When reached for comment, a ClassPass spokesperson gave Business Insider the following statement:
ClassPass membership in New York City will change to $125/mo + tax for all new and future members beginning on July 14th. To thank our active members who have contributed greatly to ClassPass's success, we'll be honoring their current rate of $99/mo + tax. for their next two billing cycles before the price change takes effect.
After surpassing 6 million reservations in the past two years, we've seen how much ClassPass members love having unlimited selection classes and countless options. And we want to keep giving them more - more studios, more choices, more classes - and even more to come. Adjusting the monthly membership rate allows us to deliver the best, most comprehensive fitness experience there is.
We look forward to continuing to strengthen the ClassPass community and are grateful for their support.
Price hikes can be a good way to weed out stingy users who are often more trouble complaint-wise than they're worth. Extremely loyal users often don't mind paying more for a service they love. However, this price-hike strategy can work best when a startup goes from being free to charging a subscription. It's more difficult to take a semi-expensive product and then make it even more expensive.

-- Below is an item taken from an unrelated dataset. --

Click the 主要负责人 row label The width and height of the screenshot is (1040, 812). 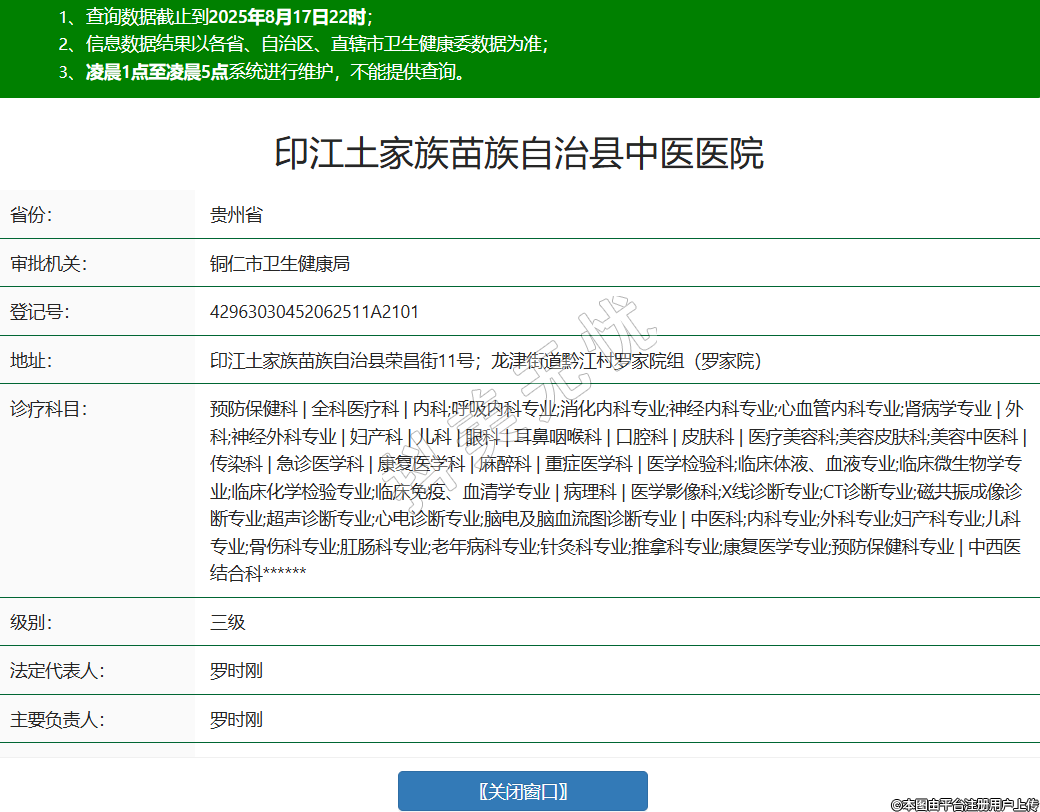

If ClassPass wants to generate more revenue, it could have made a tiered subscription product, offering a more expensive monthly fee to users who want premium services and studios and kept the price point lower for moderate users. But that's not what ClassPass has chosen to do, and it's already causing a Twitter backlash.
Here's the email ClassPass sent its New York users Tuesday morning.
ClassPass/Screenshot
It's not clear what's driving the price hike, although presumably it's because New York studios are more expensive by nature and studio owners may be asking the startup for a bigger cut of reservations.
In May, ClassPass says it had paid out $30 million in revenue to studios since its relaunch in June 2013. In 2015, the company plans to pay out $100 million. ClassPass has booked 4.5 million gym studio reservations since June 2013.
The company doesn't disclose its revenue split with studio partners, and reports suggest it varies.
"Sometimes ClassPass pays half of what a studio normally charges per customer; other times, it's far less than that," Fast Company reported back in January.
Many of the 4,000 studio owners love ClassPass; the service brings in new clients who otherwise would never visit their gyms. It also fills seats in classes that would be empty otherwise.